Hi All, it’s been a bit quiet around here. But I just wanted to report some problems and their solutions I had encountered using Rhino on Linux with Wine.
Somewhere along the way running Wine in the i3 windower on the X11 compositor in Linux, the ability to right-click on components in the Grasshopper canvas stopped working. Even hovering over a component wouldn’t bring up the information pop-up.
You may remember from prior posts that I also had an issue with the viewports not regenerating properly at the end of a command. This I could live with, as I found little workarounds. But the right click issue made Grasshopper basically impossible to use, and that’s where I do most of my work in Rhino.
This started happening over the summer. So before fixing it I had to get a big deadline out of the way. (I just submitted my Dossier for Promotion to Associate Professor with Tenure a couple weeks ago! So that’s off for peer review then six months of institutional tennis before I get word. Wish me luck, and back to the show…)

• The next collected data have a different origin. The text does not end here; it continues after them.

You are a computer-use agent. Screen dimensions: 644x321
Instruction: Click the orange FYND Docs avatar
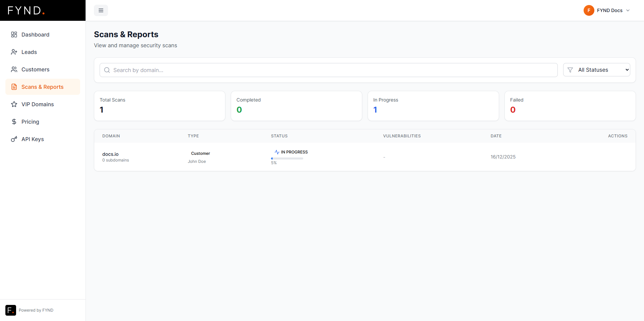[589, 10]
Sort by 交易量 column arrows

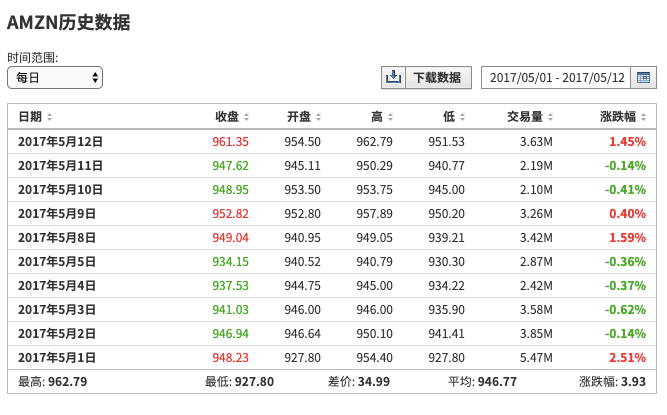click(550, 117)
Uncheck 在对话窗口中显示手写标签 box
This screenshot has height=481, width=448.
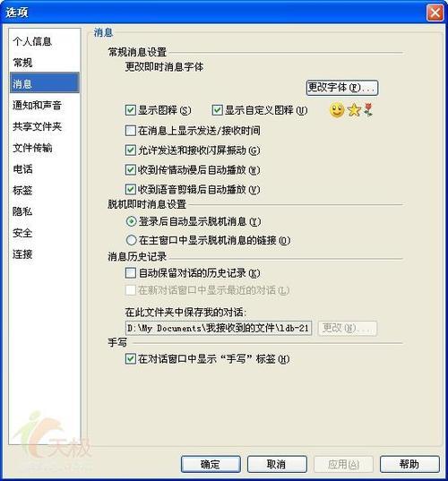131,358
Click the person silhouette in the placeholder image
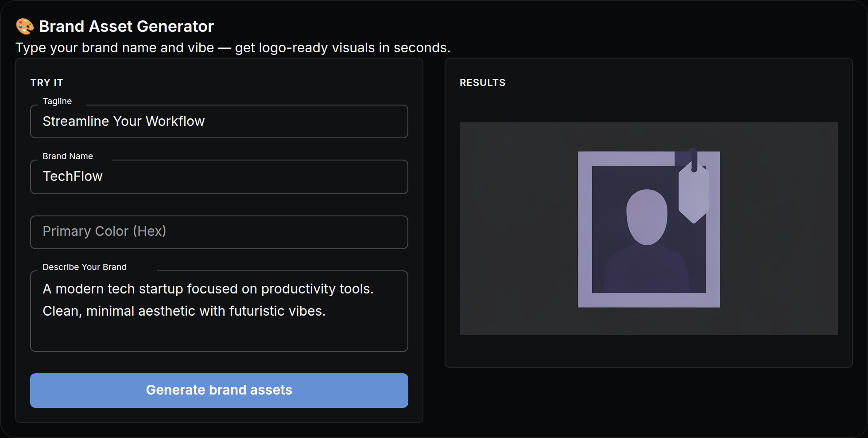 pyautogui.click(x=647, y=241)
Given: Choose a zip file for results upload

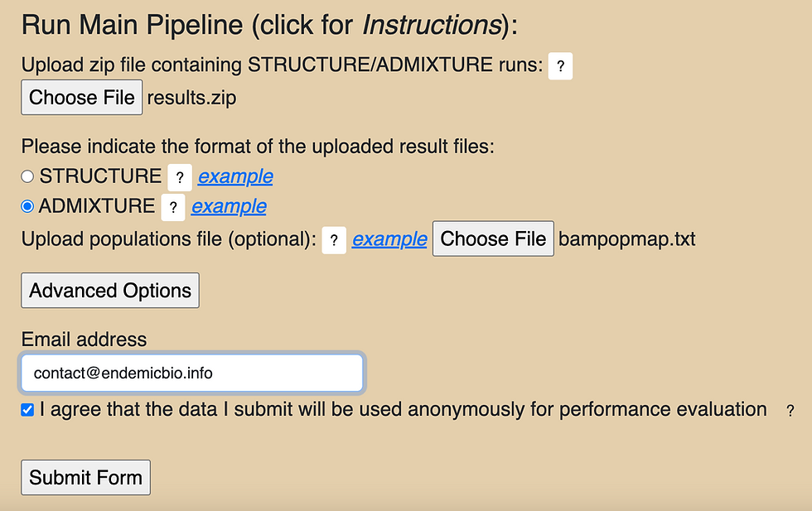Looking at the screenshot, I should click(x=82, y=98).
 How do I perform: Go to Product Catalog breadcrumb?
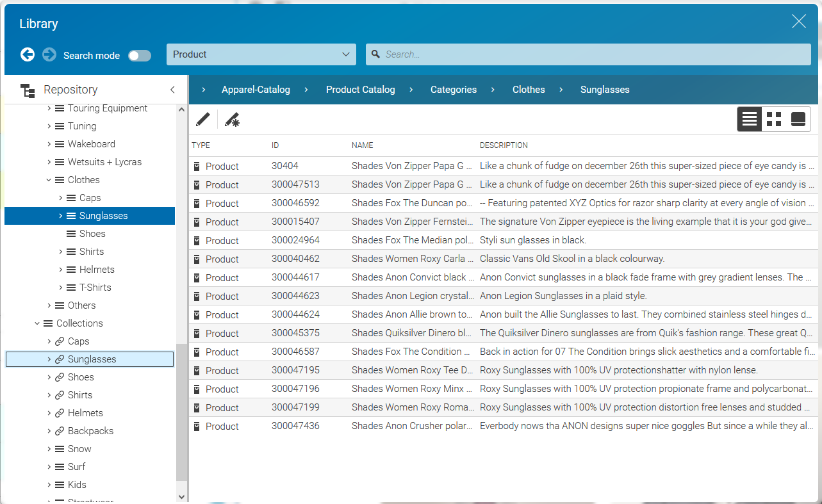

Once that was out of the way I made the switch to windower Sway, which runs on the more modern Wayland compositor. That immediately fixed the Grasshopper issues. But the viewport regeneration issue remained. So while getting something else up and running on Sway / Wayland I also had installed XWayland, which allows X11 programs to run inside Wayland.

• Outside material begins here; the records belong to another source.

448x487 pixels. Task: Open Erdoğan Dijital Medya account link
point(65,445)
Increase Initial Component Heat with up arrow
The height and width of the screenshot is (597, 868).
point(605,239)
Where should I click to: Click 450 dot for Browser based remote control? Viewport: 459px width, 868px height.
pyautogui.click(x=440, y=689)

And wouldn’t you know, now my Rhino is 100% fine.
So I can report - using Wine and Rhino 7, as long as you have Wayland and XWayland, everything should hopefully run smoothly. My experience says X11 has significant issues which impact the usability of Rhino / Wine, and while Wayland alone fixes some of those issues with regards to Grasshopper - for full functionality get Rhino, Wine, Wayland, and XWayland.
Wayland and proprietary NVidia drivers don’t like each other, but there are tutorials on how to still enable Wayland to run with an “unsupported” GPU.

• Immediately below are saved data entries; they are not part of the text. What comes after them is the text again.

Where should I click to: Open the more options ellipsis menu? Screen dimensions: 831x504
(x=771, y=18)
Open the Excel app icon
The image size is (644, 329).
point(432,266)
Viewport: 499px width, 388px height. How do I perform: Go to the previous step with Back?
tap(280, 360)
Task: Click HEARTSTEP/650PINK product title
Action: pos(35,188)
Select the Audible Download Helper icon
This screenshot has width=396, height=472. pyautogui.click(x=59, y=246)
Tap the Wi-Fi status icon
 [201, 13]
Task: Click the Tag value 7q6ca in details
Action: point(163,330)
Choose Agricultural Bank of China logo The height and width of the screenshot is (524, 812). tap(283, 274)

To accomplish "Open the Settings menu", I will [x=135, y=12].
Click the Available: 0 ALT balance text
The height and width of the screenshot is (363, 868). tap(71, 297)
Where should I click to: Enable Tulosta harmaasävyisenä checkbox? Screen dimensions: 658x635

This whole thing is EVEN more important now - I was helping a student on their laptop, and some brands now ship with a whole Co-Pilot KEY in between the right-hand modifiers, placed where there’s an odds-on chance you’ll accidentally hit it regularly. Not to mention you have to change registry values to disable it. The OS manufacturers’ Dark Patterns are invading hardware space, so every day I am more convinced that what we’re doing is important.
So - I hope my testimony here helps, and happy Linuxing everyone!
[EDITED TO ADD] And just now I went to my University-provided Microsoft 365 app online and the landing page has been changed to a Copilot chat window. I have no problem with “AI” - I use LLM’s daily to write shell scripts and ffmpeg commands. Heck I couldn’t have gotten Sway configured properly without it. So I’m certainly not a luddite. But boy are the tech giants REALLY trying to jam this stuff down our throats. We need independence and freedom from this every day more than the last with how pushy the mainline OS people have gotten, and this is yet more anecdotal proof.